Thing Uno: A message to Dr. Oz and Halle Berry and the dude behind the Panera counter who, when I told you why I needed the carb count of your Mediterranean Veggie sandwich said the words, “But you’re so thin!”* I weigh 95 pounds. (Actually, this is probably a lie, due to my recent feeding frenzy…but let’s GO WITH IT!) I weigh 95 pounds, and when I was diagnosed 38 years ago, I probably weighed, oh, about thirty pounds. Therefore, losing my little belly blob would be totally awesome, but it would not cure me.
*I do love you for that, though, Panera dude…
Thing Dos: I’ve been in excellent shape for many years, taking great care of myself, with an A1C near normal range. But when I was a teenager, I paid more attention to my social life, as teenagers are wont to do, than my blood sugar. Maybe because of that, or maybe because I was diabetic for about 12 years before I was able to even test my blood to figure out how to get in better control, or maybe because–as studies are starting to show–I just have crappy genetics, I’ve gotten some pretty serious complications, and there’s a good chance I won’t live to see my daughter married, or to ever meet my grandchildren. This sucks. And that is an understatement.
Thing tres: Thing Uno + Thing Dos = Anyone who blames diabetics for their disease or their complications is a nincompoop.
Thing Cuatropounder: In a 24 hour period, I ate 3 cookies, 2 peanut butter cups and a honking big bowl of Life cereal. (See reference to feeding frenzy above.) And over those 24 hours my blood sugar looked like this, never above 125:
(This is directed at my wonderful Aunt Genie, who buys me diabetic cookbooks and makes me special cranberry sauce and special apple pies, both of which taste like the smell of an oil refinery. I adore you for this, but please forgive me if I roll my eyes behind your back.) (And yes, I am actually posting the photo above for no other reason than to show off.)
Thing Cincodemayo: Diabetics are some of the strongest people I know, but the people you really need to appreciate are the caregivers of the diabetics, the parents who wake up multiple times in the night to check their babies and struggle not to show their kids how worried they are, the spouses who jump up to grab juice when we ask, who stick with us even though this disease can be incredibly scary, who save our lives by injecting glucagon and calling 911 in the middle of the night (and don’t let us see how freaked out it made them), and who live in perpetual fear of the what-ifs while reassuring us that those what-ifs will never happen. We’re fighters, yes, but they’re true heroes.

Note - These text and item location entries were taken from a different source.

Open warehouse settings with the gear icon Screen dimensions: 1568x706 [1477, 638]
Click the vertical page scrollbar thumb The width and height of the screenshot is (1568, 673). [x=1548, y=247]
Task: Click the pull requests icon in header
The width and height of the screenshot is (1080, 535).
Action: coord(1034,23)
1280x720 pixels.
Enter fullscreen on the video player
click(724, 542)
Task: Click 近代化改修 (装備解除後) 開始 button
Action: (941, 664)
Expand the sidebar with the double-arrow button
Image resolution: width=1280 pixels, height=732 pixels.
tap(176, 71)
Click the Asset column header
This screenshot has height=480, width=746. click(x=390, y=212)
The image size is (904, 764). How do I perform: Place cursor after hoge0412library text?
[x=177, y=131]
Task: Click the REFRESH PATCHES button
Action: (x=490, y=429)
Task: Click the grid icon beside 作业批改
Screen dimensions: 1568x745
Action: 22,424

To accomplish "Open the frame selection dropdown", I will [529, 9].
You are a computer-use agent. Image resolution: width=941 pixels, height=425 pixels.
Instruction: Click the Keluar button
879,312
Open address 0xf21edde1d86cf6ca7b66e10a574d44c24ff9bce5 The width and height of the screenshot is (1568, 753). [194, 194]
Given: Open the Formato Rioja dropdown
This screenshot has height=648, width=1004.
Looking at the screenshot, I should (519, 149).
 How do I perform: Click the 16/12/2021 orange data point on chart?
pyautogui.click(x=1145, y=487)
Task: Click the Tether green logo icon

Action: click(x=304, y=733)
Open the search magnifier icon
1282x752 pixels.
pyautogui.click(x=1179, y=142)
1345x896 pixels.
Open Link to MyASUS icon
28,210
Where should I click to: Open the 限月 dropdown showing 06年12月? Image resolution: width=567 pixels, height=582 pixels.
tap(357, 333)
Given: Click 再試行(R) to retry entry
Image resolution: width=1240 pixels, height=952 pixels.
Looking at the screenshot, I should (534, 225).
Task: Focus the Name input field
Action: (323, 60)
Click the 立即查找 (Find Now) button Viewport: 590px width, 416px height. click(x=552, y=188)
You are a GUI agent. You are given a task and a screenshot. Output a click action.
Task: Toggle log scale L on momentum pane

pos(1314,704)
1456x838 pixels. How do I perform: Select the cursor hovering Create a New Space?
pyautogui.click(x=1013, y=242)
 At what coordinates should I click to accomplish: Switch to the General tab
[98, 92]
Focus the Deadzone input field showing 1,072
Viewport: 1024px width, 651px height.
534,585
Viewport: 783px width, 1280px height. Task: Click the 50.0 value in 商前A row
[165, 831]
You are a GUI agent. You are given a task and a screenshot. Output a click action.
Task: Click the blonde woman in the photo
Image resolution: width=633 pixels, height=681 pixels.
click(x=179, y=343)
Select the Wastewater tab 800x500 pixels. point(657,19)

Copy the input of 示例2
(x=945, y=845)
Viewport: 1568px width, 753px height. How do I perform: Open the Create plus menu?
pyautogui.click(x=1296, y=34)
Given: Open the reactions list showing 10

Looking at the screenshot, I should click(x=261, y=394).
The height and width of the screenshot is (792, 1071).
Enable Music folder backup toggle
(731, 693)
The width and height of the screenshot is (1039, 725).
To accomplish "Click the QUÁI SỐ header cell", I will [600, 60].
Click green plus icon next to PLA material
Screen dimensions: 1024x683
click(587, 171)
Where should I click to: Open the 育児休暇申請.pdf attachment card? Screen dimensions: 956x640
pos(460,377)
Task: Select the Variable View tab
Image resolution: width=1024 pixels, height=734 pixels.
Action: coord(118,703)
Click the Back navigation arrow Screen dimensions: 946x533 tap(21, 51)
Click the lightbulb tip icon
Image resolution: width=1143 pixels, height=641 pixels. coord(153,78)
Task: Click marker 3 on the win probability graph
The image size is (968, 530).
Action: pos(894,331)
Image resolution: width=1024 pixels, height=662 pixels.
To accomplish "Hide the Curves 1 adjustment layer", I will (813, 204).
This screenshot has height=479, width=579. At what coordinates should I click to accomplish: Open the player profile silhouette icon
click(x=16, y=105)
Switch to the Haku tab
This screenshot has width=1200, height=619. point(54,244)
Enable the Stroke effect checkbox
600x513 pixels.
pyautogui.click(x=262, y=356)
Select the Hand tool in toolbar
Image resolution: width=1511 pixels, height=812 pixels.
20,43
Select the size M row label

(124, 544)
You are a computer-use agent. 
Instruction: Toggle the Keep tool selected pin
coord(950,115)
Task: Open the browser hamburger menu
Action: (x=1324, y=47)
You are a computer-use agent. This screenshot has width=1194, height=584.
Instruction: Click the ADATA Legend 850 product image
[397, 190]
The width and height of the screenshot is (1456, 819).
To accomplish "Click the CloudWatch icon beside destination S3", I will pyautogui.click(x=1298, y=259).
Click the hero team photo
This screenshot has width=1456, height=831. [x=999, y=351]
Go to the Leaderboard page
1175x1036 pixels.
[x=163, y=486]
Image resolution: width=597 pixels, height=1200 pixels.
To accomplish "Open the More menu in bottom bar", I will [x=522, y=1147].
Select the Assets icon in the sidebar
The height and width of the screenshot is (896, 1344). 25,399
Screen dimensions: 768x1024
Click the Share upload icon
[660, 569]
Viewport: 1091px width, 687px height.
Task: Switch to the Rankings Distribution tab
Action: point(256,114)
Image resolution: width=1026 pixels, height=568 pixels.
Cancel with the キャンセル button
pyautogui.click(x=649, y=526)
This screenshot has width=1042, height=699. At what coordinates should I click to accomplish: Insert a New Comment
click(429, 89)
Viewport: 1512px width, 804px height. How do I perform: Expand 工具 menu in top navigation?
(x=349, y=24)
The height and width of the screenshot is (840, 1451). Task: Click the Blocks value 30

Thing Seismicshift: Even with all the crappy things about this disease, the worry, all the money I spend on medicine and supplies, the days I feel like crap and the time I waste in a low-blood-sugar-blur, I have to say that I’ve probably gotten more good out of this disease than bad. I’m stronger, and more strong-willed, I’m braver, more empathetic, and I’ve made so many amazing friends in the diabetes community that I never would’ve met otherwise. Would I cure myself, if I had the opportunity? Well duh, I’m not insane. (Okay, I’m a little bit insane. But I’m not crazy. Or at least not that crazy.) But I was diagnosed so young that diabetes is as much a part of me as my frizzy brown hair and my tiny boobs and my weird obsession with medical mysteries and Ewan McGregor. So I’m not sorry I’m diabetic, it’s who I am and it’s made me what I am. And in a way, I love my broken pancreas just like I love my heart and my brain. Because I don’t think I’d be anywhere near as kick-ass without them.